Another extremely important ritual among the Iroquois people was
that of cannibalism. They often sacrificed their war prisoners to their
gods in hopes of winning favor with them. Although archaeologists are
positive that cannibalism was a common practice, with skeletons that have
been excavated, why they did they acts and what caused them remains a
partial mystery.

Artwork
The Iroquois people were incredible mask makers. These masks that
were usually used for ceremonial purposes, were often made from live
basswood trees or husks that were braided or twined. The faces took on a
distorted image, depending on what the mask creator's dream was about.
They often had large noses, which appeared to be broken severely, and
large lips. Although sometimes disturbing to view, their maskwork is yet
to be matched.

Language
We know that the Algonquian and the Iroquois people had spoken
languages, but any written form of it is yet to be unearthed. People in
the coastal drainages between Nova Scotia and North Carolina spoke and
Eastern Algonquian dialect. While tribes that belonged to the Iroquois
League spoke in a Northern Iroquois language. Although the different
tribes had their own dialect, each was able to obtain the jist of what the
other was trying to communicate.

Warfare
Warfare was a major part of the Iroquois life, as well as the
Algonquian. The beginning evidence that we have of warfare among the
Iroquois is in the Early Iroquois period when the first fortified villages
begin to appear.
Warfare in the Middle Iroquois period quickly became a survival
test. Long houses were now closely packed together so that they were
easier to defend. Wars among tribes were a very brutal time, but even
then they had rules of engagement. Only the men were to be killed the
women and children were allowed to live, although sometimes as slaves.
The fallen men's scalps were often brought back as trophies as a sign of
prestige.
In the Late Iroquois period, no one was more feared than the
League of the Iroquois. One and all feared them. They became extreme
enemies of the Huron and the Algonquian tribes.

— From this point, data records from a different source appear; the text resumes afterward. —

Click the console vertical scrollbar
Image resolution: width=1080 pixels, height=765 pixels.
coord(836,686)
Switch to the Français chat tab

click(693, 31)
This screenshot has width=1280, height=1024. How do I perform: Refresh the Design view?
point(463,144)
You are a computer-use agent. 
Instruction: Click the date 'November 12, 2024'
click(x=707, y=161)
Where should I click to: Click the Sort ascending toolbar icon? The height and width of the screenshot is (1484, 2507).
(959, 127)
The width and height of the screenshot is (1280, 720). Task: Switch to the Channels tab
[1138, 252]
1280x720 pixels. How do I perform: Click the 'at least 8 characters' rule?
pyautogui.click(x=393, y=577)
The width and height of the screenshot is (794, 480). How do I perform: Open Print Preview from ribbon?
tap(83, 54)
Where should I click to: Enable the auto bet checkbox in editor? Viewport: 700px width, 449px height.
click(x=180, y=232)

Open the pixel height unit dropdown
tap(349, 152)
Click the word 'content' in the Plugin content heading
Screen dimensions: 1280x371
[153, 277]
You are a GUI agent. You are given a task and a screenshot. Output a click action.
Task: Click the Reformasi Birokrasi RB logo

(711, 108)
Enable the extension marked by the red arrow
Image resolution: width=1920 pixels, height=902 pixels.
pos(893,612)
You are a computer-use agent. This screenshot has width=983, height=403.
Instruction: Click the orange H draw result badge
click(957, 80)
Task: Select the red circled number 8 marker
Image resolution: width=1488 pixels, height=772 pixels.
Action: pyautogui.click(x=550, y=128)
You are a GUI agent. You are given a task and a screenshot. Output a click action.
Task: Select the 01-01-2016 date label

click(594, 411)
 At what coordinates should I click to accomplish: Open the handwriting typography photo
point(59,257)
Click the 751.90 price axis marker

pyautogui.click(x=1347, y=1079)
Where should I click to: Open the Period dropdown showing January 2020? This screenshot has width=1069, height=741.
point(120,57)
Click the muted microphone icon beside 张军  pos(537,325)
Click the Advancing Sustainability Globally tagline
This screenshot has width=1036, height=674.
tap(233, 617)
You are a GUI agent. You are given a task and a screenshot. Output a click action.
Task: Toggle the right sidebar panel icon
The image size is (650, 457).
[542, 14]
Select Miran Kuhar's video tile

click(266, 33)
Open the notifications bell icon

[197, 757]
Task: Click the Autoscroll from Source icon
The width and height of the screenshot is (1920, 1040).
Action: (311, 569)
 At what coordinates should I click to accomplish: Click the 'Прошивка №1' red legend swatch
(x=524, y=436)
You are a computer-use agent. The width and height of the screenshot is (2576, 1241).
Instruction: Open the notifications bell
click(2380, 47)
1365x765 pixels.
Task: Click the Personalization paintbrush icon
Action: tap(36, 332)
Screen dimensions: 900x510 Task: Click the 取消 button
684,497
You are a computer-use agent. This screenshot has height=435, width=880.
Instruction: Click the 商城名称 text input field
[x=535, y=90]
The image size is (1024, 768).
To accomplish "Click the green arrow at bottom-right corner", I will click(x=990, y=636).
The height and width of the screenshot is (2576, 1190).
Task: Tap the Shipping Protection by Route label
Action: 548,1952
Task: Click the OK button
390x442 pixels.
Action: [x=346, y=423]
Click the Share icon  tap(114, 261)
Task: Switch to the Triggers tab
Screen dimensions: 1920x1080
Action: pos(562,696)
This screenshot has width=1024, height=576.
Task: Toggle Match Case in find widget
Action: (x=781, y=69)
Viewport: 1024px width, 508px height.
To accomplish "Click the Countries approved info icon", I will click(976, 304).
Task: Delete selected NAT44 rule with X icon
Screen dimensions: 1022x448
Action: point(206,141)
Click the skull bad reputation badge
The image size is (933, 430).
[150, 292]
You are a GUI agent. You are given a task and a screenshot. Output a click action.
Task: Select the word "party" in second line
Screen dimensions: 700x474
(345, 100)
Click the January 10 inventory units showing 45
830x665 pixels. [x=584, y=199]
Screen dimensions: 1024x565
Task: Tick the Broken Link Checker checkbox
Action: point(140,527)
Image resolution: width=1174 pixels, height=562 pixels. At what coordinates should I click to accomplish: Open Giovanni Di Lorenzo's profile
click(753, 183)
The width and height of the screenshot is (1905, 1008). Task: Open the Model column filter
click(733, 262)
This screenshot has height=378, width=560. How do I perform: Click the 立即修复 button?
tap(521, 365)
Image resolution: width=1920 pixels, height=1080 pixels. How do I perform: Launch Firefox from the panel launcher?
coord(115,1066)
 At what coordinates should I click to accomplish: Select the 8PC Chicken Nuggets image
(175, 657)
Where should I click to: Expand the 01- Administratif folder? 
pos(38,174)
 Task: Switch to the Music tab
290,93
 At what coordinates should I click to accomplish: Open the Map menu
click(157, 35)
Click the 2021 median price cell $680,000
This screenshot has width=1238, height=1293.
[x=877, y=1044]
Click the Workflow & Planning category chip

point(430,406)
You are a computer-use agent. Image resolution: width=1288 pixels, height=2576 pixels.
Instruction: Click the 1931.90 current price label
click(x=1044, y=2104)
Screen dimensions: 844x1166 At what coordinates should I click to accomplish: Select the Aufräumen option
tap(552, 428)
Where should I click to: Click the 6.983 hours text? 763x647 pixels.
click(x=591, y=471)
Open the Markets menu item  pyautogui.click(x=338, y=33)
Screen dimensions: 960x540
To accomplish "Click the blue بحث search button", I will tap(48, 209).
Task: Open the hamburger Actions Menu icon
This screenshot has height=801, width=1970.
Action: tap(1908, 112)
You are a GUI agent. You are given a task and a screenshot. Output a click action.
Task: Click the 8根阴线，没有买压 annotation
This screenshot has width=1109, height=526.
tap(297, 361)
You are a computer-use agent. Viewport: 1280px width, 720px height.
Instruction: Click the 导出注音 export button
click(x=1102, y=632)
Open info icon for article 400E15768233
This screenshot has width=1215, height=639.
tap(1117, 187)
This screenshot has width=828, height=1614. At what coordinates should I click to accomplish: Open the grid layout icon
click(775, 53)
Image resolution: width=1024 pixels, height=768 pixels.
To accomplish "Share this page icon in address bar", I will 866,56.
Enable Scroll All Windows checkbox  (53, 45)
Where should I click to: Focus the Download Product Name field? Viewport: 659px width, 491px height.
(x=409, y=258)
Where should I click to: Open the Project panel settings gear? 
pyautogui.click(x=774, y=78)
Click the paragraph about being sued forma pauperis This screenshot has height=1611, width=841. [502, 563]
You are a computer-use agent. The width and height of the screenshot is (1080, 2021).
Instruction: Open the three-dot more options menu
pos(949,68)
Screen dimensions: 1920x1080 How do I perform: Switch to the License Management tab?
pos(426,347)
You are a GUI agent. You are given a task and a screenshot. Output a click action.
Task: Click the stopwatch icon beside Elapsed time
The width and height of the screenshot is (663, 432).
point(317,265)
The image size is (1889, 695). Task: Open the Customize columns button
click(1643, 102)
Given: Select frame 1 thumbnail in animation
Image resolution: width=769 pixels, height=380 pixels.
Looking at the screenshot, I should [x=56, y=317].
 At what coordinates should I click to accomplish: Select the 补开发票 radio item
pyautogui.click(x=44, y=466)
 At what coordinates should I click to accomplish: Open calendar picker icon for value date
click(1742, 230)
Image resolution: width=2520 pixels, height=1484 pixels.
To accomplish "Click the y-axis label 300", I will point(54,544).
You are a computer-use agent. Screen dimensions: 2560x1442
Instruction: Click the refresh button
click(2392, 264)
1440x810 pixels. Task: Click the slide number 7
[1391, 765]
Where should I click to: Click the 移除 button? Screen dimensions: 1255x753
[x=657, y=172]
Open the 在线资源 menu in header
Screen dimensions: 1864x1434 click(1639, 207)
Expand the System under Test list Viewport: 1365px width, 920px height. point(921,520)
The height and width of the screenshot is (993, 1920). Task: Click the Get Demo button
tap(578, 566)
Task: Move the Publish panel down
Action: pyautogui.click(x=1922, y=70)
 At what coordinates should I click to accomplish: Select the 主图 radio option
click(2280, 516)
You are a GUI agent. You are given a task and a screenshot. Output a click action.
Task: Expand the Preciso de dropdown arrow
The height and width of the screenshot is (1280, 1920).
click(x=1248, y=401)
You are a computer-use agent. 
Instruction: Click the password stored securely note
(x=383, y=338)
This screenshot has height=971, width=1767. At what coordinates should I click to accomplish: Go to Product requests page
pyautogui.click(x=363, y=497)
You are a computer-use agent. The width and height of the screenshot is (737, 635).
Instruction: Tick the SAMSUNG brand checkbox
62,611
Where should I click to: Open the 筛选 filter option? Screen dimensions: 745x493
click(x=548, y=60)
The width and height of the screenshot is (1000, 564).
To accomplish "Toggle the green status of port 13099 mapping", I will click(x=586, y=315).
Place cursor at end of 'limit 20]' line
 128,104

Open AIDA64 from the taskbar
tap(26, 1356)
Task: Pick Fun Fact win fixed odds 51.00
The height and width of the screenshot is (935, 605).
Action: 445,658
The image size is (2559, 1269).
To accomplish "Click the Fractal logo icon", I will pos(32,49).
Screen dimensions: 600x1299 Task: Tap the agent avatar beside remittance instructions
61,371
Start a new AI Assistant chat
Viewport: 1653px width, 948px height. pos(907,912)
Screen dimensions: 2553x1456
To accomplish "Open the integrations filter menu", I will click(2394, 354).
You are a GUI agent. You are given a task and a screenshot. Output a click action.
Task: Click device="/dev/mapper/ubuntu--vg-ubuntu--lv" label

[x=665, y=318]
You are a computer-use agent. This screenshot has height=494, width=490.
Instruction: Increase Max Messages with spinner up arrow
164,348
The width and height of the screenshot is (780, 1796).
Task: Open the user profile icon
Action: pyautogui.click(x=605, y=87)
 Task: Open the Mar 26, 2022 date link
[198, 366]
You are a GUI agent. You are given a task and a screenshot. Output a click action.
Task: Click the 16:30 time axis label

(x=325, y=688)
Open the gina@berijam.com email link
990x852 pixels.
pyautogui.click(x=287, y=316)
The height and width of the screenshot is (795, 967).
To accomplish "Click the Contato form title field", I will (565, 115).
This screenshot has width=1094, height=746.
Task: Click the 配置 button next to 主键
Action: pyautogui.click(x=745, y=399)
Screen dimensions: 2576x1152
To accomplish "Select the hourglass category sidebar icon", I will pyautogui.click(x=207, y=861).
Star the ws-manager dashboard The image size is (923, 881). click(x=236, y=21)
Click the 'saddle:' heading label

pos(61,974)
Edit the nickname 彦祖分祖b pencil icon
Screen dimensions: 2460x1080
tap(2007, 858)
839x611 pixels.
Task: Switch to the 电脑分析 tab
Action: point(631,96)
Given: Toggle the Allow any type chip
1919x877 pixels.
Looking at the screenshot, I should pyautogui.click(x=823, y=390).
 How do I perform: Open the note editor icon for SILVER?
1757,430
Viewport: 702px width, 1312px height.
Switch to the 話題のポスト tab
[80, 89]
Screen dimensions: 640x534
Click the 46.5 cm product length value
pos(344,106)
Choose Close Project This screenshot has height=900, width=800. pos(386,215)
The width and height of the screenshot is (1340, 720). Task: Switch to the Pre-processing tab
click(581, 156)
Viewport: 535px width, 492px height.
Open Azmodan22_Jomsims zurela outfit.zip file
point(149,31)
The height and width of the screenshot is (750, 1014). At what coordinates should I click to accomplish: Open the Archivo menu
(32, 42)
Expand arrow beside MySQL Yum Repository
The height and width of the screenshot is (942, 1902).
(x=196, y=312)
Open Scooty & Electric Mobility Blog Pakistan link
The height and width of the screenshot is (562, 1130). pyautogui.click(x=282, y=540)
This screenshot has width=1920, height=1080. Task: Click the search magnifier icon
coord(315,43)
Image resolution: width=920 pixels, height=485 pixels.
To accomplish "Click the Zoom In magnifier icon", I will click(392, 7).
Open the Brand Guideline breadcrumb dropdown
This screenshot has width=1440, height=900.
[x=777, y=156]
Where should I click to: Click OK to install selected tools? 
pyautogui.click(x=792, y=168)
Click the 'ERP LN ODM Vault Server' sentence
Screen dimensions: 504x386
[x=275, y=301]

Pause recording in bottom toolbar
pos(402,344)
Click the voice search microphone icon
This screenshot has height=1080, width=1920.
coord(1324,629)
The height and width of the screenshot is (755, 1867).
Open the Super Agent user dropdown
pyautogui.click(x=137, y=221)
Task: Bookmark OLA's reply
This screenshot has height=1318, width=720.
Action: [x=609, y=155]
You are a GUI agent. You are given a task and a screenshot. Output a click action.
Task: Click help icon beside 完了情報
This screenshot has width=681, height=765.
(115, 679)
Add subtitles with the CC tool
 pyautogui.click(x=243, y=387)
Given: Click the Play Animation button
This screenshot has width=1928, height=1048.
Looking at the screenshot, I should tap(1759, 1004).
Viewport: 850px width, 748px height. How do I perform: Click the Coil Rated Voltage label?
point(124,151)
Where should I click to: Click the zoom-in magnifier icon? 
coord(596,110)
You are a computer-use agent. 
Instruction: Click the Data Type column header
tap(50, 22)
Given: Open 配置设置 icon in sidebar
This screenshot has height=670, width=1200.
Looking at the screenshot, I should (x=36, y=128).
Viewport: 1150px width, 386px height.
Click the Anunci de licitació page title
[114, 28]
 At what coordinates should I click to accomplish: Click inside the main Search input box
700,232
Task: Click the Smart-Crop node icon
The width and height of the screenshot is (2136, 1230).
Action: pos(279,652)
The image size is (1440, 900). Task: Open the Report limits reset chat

It is believed that the
Seneca were the most ferocious warriors of all. Their lightening speed,
their strong will, and acceptance of death made even their allies cower in
fear.
No one is sure how or why the fighting began between the different
tribes. It is thought that it started from retaliation for someone
getting killed. We don't know why the wars started, but we do know that
they always ended in lots of bloodshed.

(C) Copyright 2000


Bibliography
Fagan, Brian M. Ancient North America: The Archaeology of a Continent.
Second Edition. 1995. P. 465.

Kubiak, William J. Great Lakes Indians. 1970. P. 27.

Tooker, Elisabeth. Iroquois Culture, History, and Prehistory. 1970. P. 71.